Activity
Word for word, return the lines from the start of the entries below through the line that has "The width and height of the screenshot is (846, 451).".

Data to process
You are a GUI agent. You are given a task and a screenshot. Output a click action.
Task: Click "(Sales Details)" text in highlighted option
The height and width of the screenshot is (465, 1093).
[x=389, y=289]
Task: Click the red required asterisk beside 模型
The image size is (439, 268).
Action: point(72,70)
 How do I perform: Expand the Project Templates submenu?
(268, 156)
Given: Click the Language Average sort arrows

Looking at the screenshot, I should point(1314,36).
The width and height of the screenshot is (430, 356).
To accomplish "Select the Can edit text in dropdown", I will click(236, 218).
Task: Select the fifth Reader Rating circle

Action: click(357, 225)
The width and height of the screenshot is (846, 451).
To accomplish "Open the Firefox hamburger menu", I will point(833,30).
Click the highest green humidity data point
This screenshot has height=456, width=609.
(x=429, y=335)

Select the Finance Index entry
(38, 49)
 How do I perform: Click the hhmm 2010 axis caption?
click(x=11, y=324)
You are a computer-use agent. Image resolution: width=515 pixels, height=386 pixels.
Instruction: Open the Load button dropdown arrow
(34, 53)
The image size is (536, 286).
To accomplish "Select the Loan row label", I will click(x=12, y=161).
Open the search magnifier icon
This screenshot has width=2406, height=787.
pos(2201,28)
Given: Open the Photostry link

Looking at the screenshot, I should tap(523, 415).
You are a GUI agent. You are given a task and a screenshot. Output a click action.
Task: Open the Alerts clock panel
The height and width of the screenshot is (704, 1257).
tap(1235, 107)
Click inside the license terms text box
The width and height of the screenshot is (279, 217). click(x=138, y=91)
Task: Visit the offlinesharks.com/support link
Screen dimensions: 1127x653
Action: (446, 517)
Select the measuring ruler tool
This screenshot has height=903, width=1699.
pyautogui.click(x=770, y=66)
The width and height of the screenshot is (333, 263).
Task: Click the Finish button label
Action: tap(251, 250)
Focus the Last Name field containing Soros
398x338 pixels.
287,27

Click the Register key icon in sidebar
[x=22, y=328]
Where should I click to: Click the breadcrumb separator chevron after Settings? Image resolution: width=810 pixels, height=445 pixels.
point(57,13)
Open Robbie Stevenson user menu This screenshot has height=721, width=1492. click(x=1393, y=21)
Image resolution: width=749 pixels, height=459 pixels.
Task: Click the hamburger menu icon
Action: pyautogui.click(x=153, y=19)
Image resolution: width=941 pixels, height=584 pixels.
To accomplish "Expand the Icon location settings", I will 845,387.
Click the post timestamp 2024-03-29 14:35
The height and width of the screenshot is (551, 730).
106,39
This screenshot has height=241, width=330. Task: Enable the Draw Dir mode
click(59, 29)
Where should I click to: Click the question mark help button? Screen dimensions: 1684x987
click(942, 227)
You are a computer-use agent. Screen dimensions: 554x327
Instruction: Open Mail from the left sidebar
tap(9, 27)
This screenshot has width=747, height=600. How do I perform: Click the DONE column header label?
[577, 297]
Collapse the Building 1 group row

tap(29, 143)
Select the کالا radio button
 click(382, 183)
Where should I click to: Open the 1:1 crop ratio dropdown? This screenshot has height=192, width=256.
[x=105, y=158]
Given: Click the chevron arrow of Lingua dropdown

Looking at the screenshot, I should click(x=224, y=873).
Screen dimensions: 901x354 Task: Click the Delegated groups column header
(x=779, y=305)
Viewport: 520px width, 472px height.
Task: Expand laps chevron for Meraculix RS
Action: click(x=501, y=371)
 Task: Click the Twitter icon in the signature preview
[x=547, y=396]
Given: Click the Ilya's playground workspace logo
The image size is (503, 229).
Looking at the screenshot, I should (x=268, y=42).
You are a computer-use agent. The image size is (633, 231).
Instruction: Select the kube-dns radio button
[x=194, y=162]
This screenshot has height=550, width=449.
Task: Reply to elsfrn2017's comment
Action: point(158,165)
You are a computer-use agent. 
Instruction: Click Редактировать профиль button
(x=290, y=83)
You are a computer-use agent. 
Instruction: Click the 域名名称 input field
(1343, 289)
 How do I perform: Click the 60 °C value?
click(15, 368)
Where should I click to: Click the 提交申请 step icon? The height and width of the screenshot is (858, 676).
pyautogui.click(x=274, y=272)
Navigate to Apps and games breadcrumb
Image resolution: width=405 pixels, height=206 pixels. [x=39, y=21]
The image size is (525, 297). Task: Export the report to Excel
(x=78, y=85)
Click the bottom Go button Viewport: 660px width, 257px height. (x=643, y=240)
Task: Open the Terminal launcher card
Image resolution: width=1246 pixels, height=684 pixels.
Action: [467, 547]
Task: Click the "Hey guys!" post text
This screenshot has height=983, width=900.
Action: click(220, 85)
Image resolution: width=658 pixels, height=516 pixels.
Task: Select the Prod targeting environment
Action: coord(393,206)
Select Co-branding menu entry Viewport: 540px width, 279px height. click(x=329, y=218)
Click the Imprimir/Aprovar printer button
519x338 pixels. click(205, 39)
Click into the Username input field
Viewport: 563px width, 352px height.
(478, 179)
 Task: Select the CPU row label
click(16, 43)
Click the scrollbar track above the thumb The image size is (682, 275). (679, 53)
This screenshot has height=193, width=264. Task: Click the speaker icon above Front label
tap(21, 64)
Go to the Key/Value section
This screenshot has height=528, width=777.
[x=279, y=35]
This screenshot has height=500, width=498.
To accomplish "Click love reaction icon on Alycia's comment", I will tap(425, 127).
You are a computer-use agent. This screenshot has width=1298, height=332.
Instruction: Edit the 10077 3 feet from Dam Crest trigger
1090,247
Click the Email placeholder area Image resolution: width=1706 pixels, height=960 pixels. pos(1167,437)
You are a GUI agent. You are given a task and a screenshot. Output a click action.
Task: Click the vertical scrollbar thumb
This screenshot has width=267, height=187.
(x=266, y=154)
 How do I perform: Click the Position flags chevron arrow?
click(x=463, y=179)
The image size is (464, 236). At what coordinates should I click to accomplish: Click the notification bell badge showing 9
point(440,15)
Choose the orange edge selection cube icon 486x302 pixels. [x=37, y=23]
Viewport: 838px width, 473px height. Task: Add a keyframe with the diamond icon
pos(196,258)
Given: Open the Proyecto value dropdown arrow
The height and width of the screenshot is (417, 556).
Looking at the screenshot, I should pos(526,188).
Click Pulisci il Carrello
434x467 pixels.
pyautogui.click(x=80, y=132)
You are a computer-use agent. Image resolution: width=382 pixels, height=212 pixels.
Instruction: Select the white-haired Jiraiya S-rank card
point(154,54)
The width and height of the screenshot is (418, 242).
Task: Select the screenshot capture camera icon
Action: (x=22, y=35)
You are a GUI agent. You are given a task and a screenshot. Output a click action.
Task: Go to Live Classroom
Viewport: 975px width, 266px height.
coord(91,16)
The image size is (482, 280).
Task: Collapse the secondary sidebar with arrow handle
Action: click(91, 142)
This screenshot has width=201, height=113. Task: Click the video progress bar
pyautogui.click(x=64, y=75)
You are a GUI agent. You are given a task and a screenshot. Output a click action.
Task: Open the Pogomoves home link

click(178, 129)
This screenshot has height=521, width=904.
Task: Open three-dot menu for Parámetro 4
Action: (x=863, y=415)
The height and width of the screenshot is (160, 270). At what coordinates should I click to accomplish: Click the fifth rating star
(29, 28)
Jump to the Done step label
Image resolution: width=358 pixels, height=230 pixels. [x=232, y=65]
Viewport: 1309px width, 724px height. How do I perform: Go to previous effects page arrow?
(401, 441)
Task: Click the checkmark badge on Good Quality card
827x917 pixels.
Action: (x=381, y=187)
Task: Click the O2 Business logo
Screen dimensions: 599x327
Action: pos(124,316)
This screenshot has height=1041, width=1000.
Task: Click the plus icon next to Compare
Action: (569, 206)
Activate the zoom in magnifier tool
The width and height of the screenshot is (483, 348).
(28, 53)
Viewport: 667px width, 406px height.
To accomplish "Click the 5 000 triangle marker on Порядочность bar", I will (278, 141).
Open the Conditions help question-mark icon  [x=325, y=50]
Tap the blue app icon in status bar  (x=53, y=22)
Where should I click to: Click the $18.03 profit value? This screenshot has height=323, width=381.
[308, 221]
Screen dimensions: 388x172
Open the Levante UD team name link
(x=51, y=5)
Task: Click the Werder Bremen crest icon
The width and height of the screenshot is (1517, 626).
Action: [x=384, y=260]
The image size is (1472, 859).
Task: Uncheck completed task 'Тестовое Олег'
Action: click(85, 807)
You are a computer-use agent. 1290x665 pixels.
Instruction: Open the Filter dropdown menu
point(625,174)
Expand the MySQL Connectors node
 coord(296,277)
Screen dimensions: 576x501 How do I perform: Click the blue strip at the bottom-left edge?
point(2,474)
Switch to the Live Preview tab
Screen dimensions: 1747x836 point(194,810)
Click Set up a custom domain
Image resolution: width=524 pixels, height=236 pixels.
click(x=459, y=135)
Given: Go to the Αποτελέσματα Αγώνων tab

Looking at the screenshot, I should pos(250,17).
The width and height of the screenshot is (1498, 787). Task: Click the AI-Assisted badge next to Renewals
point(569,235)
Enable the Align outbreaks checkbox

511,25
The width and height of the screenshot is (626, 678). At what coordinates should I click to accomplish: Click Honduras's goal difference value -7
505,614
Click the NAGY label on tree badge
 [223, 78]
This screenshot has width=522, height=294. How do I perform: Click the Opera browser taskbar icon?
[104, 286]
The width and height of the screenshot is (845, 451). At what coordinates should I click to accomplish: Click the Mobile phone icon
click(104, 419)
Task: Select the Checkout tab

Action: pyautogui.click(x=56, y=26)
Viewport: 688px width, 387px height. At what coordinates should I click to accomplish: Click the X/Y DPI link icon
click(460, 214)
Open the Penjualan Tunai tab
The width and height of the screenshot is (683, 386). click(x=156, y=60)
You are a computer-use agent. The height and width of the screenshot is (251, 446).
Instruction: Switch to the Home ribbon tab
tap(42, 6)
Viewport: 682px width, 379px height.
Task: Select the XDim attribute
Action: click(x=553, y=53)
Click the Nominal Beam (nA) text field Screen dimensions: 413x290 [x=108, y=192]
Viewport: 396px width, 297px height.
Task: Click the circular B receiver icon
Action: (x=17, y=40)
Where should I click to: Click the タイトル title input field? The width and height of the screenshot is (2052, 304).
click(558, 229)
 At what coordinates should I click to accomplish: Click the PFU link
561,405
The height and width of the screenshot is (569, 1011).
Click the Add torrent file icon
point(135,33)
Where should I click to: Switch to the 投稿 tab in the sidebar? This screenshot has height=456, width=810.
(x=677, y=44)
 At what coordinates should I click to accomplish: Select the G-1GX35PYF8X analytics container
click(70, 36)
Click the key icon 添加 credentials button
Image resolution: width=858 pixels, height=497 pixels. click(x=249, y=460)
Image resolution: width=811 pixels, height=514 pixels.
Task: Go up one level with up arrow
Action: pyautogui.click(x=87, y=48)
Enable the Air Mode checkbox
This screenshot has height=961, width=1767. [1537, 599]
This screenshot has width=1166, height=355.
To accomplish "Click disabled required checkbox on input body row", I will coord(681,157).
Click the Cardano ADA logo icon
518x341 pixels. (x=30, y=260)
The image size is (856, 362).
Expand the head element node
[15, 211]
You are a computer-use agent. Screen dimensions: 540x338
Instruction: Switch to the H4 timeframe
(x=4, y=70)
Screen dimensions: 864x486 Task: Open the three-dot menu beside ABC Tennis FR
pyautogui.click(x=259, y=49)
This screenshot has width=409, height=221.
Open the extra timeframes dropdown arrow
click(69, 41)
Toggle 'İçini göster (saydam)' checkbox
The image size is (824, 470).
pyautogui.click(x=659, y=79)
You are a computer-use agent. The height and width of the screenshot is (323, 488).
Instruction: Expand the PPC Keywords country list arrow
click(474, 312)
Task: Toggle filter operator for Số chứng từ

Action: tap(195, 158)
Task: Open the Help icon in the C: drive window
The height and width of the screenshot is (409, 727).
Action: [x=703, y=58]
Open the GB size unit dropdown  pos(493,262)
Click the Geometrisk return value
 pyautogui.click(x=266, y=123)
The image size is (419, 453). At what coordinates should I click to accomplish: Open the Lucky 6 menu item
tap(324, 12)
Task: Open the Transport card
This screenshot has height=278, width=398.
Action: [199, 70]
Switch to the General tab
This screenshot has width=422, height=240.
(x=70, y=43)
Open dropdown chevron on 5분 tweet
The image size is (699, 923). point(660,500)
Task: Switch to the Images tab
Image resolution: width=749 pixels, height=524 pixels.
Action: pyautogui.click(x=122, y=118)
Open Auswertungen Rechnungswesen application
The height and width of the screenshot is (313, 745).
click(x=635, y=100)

Response area
You are a GUI agent. You are given a task and a screenshot. Output a click action.
Task: Click "(Sales Details)" text in highlighted option
The height and width of the screenshot is (465, 1093).
[x=389, y=289]
Task: Click the red required asterisk beside 模型
The image size is (439, 268).
Action: point(72,70)
 How do I perform: Expand the Project Templates submenu?
(268, 156)
Given: Click the Language Average sort arrows

Looking at the screenshot, I should point(1314,36).
The width and height of the screenshot is (430, 356).
To accomplish "Select the Can edit text in dropdown", I will click(236, 218).
Task: Select the fifth Reader Rating circle

Action: click(357, 225)
The width and height of the screenshot is (846, 451).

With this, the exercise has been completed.